For multihead the Nvidia NVS cards have a DMS59 breakout cord to 4 outputs(HDMI or DisplayPort or VGA/DVI).
I use those for Low Profile or 2U.
Many daytraders I used to deal with use ATI cards with quad outputs. So I could see a video wall of 9 monitors a doable thing.


----------



## Spartrekus (Feb 6, 2019)

Phishfry said:


> /sysutils/tmux and a whole lot of monitors.
> For multihead the Nvidia NVS cards have a DMS59 breakout cord to 4 outputs(HDMI or DisplayPort or VGA/DVI).
> I use those for Low Profile or 2U.
> Many daytraders I used to deal with use ATI cards with quad outputs. So I could see a video wall of 9 monitors a doable thing.

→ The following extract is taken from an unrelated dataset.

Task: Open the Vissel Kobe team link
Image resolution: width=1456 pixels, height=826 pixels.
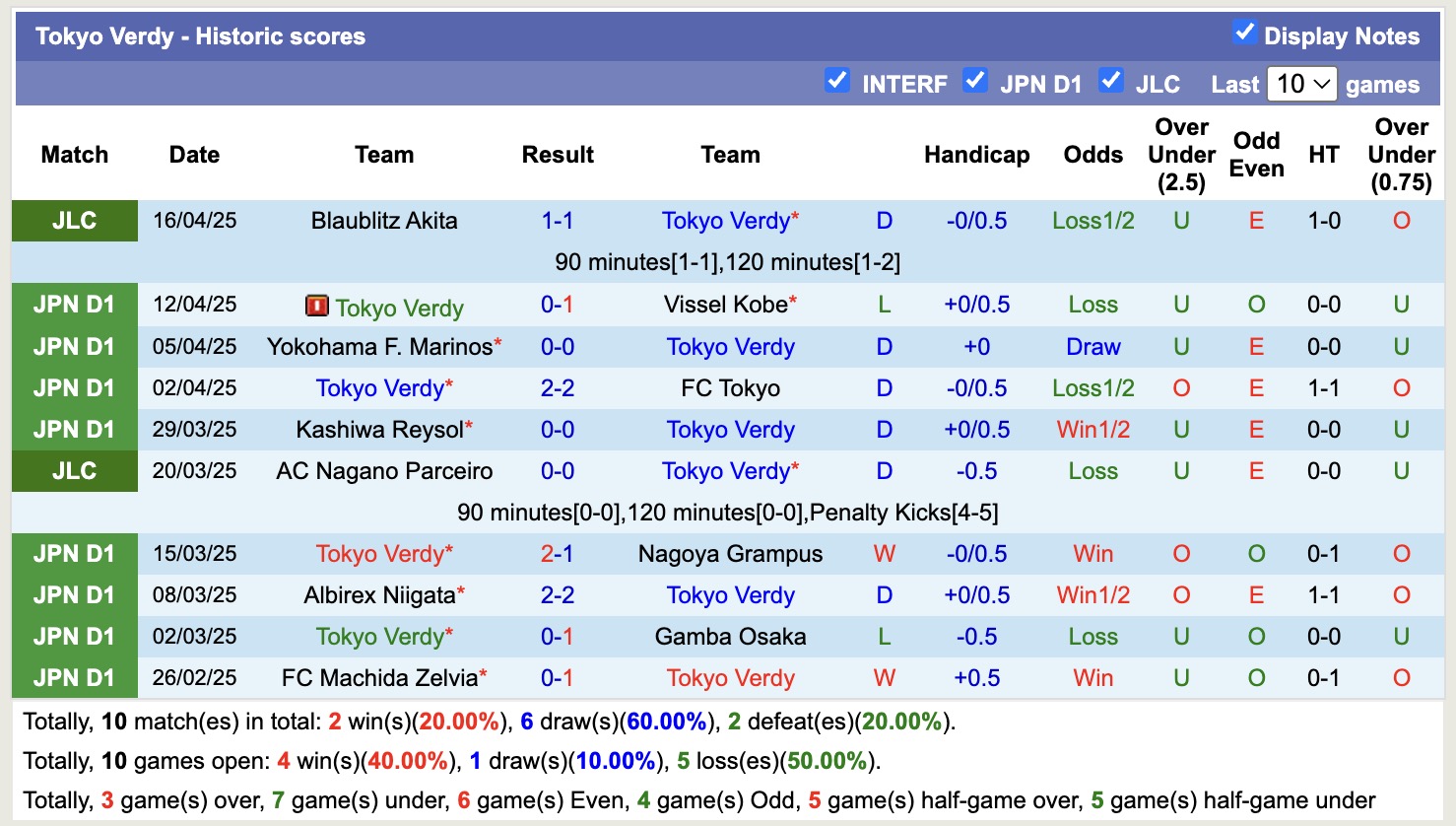Action: click(x=725, y=305)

tmux, screen,... aren't editors.


> _vim_ or _emacs_ are "single" oriented monitor. Eventually one can use _screen_ but it works on a single monitor anyhow.


----------



## Phishfry (Feb 6, 2019)

Each screen you could assign a different ttyv number to. Each ttyv* acts interdependently.
So 8 virtual terminals right there.


----------



## Spartrekus (Feb 6, 2019)

> _vim_ or _emacs_ are "single" oriented monitor. Eventually one can use _screen_ but it works on a single monitor anyhow.


tmux and screen aren't editors and they will act with tty*, and let's say a single _vim_ will not connect to them.
One can start several _vim_ on each of tty*, but they are disconnected.



Phishfry said:


> Each screen you could assign a different ttyv number to. Each ttyv* acts interdependently.
> So 7 virtual terminal right there.



_The non-famous networking tcp Hermes terminal editor_ maybe it helps,... so that it is possible to  bring the same editor on each of your tty_. _It can have then the same clipboard, and it can display any kind of buffer (files, ...) on any tty


----------



## Phishfry (Feb 6, 2019)

File locking makes that tough.
Sounds like you need groupware.

How about emacs?
https://www.emacswiki.org/emacs/CollaborativeEditing


----------



## Spartrekus (Feb 6, 2019)

Phishfry said:


> File locking makes that tough.
> Sounds like you need groupware.
> 
> How about emacs?
> https://www.emacswiki.org/emacs/CollaborativeEditing



Emacs collab, there are not an unique clipboard for all running tty*


----------



## Deleted member 9563 (Feb 6, 2019)

I use multiple screens and open terminals everywhere. Cut paste works between them all. That's just basic KDE functionality. However, I suppose I didn't really understand the question since the answer is simple to me.


----------



## Spartrekus (Feb 6, 2019)

Eventually with server and client(s), over network, allowing to use it over any tty*. emacs collaborative is a good example.


----------



## SirDice (Feb 6, 2019)

Spartrekus said:


> Do you know a possible multihead terminal-based text editor?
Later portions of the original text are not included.